◆ ACTIVITY: Write out exactly the lines of the material below, beginning at the top and ending at the line that contains "Telemann (26, 1767)".

◆ WORKING DATA:
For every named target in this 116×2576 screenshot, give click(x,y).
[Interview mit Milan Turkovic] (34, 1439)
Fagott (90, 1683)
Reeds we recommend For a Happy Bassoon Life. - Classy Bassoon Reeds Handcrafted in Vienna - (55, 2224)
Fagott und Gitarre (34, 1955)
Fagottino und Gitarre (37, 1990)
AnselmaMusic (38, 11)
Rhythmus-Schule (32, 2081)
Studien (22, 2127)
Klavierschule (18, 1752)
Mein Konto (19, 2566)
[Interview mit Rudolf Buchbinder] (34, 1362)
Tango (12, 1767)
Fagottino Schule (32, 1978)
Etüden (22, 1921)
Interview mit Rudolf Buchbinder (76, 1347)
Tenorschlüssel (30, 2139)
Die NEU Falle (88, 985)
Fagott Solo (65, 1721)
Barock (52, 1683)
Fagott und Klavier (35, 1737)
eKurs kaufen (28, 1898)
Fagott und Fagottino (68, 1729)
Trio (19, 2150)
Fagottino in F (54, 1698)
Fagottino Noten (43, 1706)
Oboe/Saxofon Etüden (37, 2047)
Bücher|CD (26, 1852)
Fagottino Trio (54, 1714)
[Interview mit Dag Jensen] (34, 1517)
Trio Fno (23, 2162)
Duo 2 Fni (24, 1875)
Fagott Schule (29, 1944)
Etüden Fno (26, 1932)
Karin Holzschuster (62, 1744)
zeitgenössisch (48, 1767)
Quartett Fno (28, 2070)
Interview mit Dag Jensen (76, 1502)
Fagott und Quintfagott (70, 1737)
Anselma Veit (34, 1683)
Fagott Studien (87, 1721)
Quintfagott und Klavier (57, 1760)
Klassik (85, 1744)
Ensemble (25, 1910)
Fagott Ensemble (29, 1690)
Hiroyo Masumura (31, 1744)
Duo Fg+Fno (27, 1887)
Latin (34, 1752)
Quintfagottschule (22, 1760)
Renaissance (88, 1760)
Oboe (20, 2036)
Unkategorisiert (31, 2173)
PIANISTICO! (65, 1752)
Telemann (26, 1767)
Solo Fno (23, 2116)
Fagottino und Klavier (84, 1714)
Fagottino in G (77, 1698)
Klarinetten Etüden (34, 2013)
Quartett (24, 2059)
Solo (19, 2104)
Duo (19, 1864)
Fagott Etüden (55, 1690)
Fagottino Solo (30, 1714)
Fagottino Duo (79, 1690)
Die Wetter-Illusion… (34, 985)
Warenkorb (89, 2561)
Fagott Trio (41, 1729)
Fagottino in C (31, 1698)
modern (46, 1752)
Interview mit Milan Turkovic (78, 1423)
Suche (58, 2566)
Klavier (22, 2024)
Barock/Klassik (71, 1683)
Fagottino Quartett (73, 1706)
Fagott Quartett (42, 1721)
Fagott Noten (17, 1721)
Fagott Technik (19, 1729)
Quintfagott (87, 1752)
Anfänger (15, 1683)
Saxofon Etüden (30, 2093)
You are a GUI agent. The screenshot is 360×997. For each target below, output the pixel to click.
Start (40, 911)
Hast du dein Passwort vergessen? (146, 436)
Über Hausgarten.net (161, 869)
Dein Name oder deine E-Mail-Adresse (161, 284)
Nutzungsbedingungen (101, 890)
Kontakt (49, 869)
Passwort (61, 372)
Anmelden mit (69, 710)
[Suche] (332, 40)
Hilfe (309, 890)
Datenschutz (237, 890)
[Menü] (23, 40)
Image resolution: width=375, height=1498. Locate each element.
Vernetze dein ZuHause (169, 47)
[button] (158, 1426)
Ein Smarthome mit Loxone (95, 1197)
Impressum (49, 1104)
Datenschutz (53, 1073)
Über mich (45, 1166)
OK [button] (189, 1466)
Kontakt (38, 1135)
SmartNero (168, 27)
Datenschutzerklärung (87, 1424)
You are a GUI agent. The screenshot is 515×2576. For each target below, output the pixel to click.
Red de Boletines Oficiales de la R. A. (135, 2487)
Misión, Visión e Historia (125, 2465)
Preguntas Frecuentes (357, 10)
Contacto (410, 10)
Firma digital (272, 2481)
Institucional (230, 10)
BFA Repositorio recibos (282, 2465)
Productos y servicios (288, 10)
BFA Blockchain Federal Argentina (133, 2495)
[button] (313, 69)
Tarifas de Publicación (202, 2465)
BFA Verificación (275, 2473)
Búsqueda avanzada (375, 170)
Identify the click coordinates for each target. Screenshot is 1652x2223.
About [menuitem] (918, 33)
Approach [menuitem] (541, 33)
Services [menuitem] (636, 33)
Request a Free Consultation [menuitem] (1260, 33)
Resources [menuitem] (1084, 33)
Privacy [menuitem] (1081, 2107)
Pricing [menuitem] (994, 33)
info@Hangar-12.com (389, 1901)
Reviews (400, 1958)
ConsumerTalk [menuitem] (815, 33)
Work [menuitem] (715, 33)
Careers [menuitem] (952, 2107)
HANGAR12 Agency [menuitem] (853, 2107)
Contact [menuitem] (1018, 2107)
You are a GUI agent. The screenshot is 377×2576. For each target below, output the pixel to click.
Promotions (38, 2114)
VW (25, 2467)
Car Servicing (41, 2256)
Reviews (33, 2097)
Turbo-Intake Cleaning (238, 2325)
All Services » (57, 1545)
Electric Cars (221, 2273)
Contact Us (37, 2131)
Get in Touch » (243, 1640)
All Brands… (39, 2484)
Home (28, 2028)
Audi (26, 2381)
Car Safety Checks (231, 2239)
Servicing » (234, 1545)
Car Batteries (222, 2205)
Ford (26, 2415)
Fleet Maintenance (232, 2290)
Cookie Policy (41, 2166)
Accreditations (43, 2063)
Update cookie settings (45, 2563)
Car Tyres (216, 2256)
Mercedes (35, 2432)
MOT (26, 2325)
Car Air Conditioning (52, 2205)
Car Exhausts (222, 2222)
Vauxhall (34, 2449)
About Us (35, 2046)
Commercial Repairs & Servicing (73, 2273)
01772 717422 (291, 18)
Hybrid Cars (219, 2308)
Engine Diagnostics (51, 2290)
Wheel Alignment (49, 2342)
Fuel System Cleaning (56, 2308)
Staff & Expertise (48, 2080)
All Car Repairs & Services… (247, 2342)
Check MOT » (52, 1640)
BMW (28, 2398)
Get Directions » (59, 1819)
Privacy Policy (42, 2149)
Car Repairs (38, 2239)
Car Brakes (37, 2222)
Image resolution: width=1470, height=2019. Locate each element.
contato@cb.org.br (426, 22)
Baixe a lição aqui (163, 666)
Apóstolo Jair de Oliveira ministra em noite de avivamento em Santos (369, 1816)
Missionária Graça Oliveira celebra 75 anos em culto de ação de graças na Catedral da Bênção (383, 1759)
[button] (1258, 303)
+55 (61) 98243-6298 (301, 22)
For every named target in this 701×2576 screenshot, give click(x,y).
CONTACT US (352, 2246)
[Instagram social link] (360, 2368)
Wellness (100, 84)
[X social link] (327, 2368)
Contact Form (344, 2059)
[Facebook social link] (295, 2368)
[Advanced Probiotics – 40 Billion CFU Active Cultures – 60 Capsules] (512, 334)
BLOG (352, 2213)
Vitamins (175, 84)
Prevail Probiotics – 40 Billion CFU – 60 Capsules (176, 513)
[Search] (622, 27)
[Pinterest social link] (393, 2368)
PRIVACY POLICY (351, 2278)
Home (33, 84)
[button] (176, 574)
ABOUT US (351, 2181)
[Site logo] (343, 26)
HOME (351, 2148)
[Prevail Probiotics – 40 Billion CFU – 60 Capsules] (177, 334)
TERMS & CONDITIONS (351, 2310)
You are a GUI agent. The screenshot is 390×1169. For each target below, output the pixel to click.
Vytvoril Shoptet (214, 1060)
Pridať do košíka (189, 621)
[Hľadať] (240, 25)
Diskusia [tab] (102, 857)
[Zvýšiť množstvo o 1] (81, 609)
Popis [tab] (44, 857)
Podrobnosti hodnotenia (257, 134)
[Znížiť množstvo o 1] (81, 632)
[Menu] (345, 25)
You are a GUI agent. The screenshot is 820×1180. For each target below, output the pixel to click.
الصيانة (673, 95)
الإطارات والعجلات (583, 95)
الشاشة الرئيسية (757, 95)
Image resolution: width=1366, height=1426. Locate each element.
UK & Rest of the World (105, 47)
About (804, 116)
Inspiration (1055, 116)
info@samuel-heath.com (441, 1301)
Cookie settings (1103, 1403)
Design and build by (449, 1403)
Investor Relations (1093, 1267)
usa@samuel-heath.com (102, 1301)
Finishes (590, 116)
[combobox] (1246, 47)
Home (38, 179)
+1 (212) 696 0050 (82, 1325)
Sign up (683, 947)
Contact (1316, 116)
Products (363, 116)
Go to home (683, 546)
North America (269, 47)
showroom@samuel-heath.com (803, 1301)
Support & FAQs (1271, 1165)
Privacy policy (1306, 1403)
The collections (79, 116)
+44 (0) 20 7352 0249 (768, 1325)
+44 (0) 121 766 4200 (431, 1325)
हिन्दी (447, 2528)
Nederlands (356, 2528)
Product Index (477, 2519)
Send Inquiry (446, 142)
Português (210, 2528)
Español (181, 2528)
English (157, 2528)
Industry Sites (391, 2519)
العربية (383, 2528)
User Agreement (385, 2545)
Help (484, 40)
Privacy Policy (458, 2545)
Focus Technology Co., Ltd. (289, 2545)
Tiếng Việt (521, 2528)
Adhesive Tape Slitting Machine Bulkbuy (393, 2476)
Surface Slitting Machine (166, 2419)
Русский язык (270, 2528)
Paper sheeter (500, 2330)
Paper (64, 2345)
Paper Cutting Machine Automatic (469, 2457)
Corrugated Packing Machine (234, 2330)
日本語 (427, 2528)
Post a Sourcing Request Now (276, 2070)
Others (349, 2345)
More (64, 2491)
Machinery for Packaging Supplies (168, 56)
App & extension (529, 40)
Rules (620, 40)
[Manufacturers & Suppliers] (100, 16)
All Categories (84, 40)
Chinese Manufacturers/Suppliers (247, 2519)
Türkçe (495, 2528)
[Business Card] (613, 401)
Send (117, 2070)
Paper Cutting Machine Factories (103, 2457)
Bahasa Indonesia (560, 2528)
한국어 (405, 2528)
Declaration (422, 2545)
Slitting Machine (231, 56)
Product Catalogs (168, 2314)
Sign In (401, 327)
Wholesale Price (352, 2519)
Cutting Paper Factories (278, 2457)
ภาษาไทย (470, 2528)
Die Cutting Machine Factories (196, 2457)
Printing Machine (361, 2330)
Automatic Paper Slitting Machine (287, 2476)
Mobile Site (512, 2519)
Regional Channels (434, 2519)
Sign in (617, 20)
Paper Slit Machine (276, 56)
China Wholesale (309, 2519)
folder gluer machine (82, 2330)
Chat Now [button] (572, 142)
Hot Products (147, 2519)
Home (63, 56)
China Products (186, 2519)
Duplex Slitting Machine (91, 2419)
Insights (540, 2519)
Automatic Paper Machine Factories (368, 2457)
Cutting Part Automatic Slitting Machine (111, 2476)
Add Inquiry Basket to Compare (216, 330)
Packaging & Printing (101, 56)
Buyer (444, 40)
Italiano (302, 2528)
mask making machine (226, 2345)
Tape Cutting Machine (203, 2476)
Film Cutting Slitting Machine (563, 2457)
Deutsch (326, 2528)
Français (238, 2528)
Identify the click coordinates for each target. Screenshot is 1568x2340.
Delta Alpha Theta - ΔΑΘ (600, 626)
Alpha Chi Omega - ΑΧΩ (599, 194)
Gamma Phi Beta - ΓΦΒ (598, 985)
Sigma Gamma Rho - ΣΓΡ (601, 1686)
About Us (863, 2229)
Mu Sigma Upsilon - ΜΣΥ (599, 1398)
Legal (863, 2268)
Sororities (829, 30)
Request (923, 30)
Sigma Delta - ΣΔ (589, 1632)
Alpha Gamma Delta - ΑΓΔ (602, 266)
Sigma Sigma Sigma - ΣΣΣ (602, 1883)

◆ TASK ANSWER:
For every named target in this 116×2576 screenshot, give click(x,y).
[Interview mit Milan Turkovic] (34, 1439)
Fagott (90, 1683)
Reeds we recommend For a Happy Bassoon Life. - Classy Bassoon Reeds Handcrafted in Vienna - (55, 2224)
Fagott und Gitarre (34, 1955)
Fagottino und Gitarre (37, 1990)
AnselmaMusic (38, 11)
Rhythmus-Schule (32, 2081)
Studien (22, 2127)
Klavierschule (18, 1752)
Mein Konto (19, 2566)
[Interview mit Rudolf Buchbinder] (34, 1362)
Tango (12, 1767)
Fagottino Schule (32, 1978)
Etüden (22, 1921)
Interview mit Rudolf Buchbinder (76, 1347)
Tenorschlüssel (30, 2139)
Die NEU Falle (88, 985)
Fagott Solo (65, 1721)
Barock (52, 1683)
Fagott und Klavier (35, 1737)
eKurs kaufen (28, 1898)
Fagott und Fagottino (68, 1729)
Trio (19, 2150)
Fagottino in F (54, 1698)
Fagottino Noten (43, 1706)
Oboe/Saxofon Etüden (37, 2047)
Bücher|CD (26, 1852)
Fagottino Trio (54, 1714)
[Interview mit Dag Jensen] (34, 1517)
Trio Fno (23, 2162)
Duo 2 Fni (24, 1875)
Fagott Schule (29, 1944)
Etüden Fno (26, 1932)
Karin Holzschuster (62, 1744)
zeitgenössisch (48, 1767)
Quartett Fno (28, 2070)
Interview mit Dag Jensen (76, 1502)
Fagott und Quintfagott (70, 1737)
Anselma Veit (34, 1683)
Fagott Studien (87, 1721)
Quintfagott und Klavier (57, 1760)
Klassik (85, 1744)
Ensemble (25, 1910)
Fagott Ensemble (29, 1690)
Hiroyo Masumura (31, 1744)
Duo Fg+Fno (27, 1887)
Latin (34, 1752)
Quintfagottschule (22, 1760)
Renaissance (88, 1760)
Oboe (20, 2036)
Unkategorisiert (31, 2173)
PIANISTICO! (65, 1752)
Telemann (26, 1767)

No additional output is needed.